**Exercise description:** Copy these lines verbatim, beginning at the line that contains "Click the redo arrow in HDRI browser" and stopping after the line that contains "Looking at the screenshot, I should click(x=32, y=31).". Copy only those lines from the records.

**Provided records:**
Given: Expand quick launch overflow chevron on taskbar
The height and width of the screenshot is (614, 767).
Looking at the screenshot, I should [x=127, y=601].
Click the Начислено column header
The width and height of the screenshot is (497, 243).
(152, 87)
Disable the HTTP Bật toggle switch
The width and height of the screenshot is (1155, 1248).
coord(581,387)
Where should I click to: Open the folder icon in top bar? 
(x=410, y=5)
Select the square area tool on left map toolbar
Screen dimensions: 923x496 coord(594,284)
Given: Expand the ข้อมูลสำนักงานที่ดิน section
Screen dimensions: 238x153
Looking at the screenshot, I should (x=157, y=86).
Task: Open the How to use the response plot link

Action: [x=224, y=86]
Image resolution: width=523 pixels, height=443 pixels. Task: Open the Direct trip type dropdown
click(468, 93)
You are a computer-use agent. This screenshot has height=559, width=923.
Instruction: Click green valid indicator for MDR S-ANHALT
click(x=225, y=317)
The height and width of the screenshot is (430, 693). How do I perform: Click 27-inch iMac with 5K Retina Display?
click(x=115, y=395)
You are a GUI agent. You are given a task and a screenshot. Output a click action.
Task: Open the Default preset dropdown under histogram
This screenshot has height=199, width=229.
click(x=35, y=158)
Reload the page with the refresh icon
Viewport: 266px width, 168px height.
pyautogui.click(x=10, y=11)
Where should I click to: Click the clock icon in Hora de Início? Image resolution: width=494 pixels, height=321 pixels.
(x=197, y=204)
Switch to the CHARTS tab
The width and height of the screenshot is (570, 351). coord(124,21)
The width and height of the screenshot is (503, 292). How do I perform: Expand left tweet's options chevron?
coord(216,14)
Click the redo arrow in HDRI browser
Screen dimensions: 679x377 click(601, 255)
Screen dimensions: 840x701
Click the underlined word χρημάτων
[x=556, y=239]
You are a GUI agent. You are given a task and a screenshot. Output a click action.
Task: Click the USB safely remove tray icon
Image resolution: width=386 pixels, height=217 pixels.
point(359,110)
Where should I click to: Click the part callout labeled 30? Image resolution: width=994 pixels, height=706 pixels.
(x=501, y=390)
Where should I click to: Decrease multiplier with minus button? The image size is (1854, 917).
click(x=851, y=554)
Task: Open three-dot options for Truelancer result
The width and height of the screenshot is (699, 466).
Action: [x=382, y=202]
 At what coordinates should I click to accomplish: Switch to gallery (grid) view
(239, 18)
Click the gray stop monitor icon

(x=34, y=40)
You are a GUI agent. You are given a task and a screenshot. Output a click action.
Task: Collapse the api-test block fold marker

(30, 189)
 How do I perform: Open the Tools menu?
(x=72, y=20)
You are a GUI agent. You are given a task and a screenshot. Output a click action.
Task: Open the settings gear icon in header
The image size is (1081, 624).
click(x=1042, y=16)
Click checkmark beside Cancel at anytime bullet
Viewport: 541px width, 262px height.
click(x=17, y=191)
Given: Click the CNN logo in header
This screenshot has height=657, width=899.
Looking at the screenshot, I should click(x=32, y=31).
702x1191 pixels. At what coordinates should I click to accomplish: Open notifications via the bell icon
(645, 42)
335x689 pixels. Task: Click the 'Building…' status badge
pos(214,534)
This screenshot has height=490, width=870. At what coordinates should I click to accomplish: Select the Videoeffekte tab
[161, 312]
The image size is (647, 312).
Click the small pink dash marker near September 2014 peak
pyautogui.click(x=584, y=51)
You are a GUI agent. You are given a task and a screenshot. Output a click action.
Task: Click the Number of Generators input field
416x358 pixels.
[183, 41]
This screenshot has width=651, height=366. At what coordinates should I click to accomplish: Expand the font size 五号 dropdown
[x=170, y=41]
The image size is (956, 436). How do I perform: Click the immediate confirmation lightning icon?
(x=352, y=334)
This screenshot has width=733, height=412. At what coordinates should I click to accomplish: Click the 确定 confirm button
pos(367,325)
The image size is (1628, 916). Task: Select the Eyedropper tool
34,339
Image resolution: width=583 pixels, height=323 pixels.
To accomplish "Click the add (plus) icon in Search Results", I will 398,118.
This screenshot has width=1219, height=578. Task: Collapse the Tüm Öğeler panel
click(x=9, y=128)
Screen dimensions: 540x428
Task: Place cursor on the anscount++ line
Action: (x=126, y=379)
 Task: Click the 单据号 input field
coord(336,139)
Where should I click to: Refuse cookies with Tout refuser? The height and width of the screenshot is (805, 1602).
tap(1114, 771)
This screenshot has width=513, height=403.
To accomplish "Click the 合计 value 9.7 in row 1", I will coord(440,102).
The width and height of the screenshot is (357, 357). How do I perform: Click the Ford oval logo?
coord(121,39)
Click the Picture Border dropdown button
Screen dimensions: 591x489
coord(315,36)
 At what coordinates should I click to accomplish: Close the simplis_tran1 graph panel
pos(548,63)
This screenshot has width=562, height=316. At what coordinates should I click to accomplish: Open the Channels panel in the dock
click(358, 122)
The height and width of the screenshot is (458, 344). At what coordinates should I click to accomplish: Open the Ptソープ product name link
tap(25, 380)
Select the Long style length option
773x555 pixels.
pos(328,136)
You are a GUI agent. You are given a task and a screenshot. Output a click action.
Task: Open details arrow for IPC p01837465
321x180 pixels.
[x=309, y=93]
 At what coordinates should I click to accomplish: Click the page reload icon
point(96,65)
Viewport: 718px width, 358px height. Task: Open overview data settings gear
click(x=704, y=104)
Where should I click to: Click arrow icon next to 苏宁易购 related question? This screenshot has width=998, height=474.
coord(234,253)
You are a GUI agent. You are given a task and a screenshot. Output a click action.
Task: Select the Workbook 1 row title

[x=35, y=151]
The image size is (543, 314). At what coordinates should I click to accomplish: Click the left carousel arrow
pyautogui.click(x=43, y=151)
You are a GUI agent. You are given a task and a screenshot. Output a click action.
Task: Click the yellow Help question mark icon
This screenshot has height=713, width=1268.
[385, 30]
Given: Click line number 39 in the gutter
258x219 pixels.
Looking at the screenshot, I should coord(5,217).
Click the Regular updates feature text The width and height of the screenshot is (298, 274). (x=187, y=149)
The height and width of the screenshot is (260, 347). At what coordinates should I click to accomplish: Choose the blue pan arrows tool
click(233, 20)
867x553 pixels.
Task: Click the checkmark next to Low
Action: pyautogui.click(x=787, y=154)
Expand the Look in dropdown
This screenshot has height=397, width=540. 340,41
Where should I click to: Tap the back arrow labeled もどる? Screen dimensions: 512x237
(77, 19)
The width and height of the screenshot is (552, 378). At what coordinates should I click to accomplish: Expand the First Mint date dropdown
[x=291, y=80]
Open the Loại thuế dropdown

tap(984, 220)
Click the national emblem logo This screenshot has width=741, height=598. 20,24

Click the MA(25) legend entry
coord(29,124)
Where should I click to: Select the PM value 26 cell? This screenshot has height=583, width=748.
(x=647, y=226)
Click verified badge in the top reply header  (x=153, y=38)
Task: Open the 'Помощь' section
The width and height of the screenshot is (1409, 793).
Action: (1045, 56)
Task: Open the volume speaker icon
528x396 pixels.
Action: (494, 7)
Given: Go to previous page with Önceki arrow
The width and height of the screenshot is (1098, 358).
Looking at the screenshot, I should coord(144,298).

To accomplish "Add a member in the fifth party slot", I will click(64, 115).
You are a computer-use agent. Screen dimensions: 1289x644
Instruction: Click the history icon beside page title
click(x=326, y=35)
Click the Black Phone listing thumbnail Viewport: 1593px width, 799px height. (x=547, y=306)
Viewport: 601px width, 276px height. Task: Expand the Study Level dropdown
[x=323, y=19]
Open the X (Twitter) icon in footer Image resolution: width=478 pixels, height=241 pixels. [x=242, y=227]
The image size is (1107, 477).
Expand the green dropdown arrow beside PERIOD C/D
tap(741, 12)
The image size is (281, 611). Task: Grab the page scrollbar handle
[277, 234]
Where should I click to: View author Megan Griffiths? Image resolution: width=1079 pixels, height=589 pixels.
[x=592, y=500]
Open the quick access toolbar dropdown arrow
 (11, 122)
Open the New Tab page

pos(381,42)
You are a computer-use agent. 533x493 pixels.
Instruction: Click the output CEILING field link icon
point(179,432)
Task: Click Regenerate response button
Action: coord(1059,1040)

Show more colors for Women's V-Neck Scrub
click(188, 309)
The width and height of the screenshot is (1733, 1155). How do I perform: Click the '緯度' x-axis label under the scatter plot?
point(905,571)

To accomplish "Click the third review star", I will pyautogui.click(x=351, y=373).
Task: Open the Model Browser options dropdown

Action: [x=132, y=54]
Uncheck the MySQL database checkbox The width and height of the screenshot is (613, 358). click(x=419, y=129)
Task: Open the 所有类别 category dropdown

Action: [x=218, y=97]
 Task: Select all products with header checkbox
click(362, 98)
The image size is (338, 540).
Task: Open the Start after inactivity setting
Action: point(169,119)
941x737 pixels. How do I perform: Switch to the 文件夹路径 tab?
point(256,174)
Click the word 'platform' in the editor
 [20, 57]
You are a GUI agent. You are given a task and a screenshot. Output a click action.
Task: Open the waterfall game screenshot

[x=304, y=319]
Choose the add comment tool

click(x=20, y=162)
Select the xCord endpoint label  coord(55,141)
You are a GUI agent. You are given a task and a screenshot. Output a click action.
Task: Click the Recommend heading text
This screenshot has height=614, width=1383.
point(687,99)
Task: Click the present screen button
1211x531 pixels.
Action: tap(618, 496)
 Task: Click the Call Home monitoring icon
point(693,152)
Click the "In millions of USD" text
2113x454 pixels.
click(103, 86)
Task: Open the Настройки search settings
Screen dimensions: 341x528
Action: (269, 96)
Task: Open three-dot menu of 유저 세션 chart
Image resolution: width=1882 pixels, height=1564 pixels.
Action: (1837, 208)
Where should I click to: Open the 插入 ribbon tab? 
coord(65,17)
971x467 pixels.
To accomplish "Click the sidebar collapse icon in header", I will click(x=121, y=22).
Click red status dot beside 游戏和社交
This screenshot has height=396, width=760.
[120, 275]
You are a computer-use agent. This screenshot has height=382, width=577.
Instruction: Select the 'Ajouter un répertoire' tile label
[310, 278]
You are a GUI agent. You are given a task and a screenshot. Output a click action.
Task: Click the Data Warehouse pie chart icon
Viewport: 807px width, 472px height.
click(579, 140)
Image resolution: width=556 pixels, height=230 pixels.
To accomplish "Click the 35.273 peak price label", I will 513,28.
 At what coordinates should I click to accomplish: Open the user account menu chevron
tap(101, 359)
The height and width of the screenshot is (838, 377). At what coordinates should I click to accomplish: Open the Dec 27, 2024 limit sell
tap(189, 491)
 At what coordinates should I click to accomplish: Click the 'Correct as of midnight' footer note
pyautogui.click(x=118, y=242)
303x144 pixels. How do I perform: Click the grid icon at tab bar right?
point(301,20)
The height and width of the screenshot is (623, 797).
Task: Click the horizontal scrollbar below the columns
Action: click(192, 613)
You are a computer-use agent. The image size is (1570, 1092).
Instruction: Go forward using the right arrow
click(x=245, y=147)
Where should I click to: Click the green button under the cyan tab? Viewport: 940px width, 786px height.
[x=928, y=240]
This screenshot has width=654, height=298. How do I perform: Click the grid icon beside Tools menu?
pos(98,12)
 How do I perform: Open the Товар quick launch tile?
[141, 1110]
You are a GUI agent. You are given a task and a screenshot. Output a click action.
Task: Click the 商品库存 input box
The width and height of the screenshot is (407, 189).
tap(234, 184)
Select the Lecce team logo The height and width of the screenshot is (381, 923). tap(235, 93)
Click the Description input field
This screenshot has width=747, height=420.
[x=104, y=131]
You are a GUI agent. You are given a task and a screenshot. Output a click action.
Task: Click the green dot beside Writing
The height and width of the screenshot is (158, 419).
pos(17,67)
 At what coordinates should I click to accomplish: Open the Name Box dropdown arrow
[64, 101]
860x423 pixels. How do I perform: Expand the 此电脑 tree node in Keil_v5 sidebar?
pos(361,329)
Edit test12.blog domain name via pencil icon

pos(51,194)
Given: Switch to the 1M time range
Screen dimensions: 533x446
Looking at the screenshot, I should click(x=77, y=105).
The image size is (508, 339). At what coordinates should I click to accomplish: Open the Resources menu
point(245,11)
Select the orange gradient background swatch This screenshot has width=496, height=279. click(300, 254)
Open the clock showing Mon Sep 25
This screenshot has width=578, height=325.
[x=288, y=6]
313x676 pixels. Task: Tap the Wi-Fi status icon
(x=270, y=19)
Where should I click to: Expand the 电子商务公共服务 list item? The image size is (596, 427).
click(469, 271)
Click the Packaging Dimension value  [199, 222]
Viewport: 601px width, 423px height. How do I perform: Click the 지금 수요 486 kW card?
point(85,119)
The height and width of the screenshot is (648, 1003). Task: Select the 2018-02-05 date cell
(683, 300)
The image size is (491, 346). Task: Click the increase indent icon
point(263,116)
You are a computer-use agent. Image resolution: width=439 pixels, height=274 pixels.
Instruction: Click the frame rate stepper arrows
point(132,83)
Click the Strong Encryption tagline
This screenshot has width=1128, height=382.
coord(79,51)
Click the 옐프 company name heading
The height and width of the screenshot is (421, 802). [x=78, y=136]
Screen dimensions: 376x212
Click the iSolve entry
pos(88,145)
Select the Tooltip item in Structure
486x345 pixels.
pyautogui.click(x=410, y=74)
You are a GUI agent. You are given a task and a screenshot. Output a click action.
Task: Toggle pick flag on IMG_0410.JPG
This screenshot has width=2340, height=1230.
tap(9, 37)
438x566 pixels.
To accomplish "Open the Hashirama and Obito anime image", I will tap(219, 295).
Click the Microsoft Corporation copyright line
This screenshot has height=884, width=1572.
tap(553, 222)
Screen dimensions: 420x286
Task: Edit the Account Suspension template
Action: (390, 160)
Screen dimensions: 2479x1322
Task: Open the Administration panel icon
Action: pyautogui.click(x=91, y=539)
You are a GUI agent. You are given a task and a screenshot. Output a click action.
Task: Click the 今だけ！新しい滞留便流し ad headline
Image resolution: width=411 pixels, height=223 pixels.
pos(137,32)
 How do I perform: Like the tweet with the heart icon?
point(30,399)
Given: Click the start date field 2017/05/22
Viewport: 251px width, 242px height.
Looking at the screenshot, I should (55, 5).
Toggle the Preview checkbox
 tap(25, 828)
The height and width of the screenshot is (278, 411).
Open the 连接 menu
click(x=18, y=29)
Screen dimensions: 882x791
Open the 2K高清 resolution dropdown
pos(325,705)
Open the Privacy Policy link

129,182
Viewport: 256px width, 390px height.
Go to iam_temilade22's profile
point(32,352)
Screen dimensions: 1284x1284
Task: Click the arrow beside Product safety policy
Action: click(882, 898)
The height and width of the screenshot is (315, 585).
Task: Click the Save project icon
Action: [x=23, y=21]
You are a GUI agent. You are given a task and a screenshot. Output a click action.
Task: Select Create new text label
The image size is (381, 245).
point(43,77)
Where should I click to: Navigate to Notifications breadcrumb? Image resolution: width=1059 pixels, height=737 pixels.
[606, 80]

**Response:**
Click the redo arrow in HDRI browser
Screen dimensions: 679x377 click(601, 255)
Screen dimensions: 840x701
Click the underlined word χρημάτων
[x=556, y=239]
You are a GUI agent. You are given a task and a screenshot. Output a click action.
Task: Click the USB safely remove tray icon
Image resolution: width=386 pixels, height=217 pixels.
point(359,110)
Where should I click to: Click the part callout labeled 30? Image resolution: width=994 pixels, height=706 pixels.
(x=501, y=390)
Where should I click to: Decrease multiplier with minus button? The image size is (1854, 917).
click(x=851, y=554)
Task: Open three-dot options for Truelancer result
The width and height of the screenshot is (699, 466).
Action: [x=382, y=202]
 At what coordinates should I click to accomplish: Switch to gallery (grid) view
(239, 18)
Click the gray stop monitor icon

(x=34, y=40)
You are a GUI agent. You are given a task and a screenshot. Output a click action.
Task: Collapse the api-test block fold marker

(30, 189)
 How do I perform: Open the Tools menu?
(x=72, y=20)
You are a GUI agent. You are given a task and a screenshot. Output a click action.
Task: Open the settings gear icon in header
The image size is (1081, 624).
click(x=1042, y=16)
Click checkmark beside Cancel at anytime bullet
Viewport: 541px width, 262px height.
click(x=17, y=191)
Given: Click the CNN logo in header
This screenshot has height=657, width=899.
Looking at the screenshot, I should click(x=32, y=31).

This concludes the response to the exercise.